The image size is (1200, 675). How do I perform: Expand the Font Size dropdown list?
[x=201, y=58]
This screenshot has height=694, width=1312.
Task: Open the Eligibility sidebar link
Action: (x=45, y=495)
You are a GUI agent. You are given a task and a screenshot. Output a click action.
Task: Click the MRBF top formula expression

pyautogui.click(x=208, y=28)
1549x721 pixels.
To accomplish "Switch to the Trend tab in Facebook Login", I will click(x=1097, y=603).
============
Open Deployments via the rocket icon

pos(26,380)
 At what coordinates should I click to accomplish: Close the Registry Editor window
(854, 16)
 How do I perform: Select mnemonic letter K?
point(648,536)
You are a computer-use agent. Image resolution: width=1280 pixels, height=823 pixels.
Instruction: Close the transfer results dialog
============
◆ **PROBLEM DESCRIPTION**
Take the lines above from the one containing "You are a computer-use" to the one containing "Instruction: Close the" and retype them exactly, both ends included, with nothing added.

◆ **SOLVED PROBLEM**
You are a computer-use agent. Image resolution: width=1280 pixels, height=823 pixels.
Instruction: Close the transfer results dialog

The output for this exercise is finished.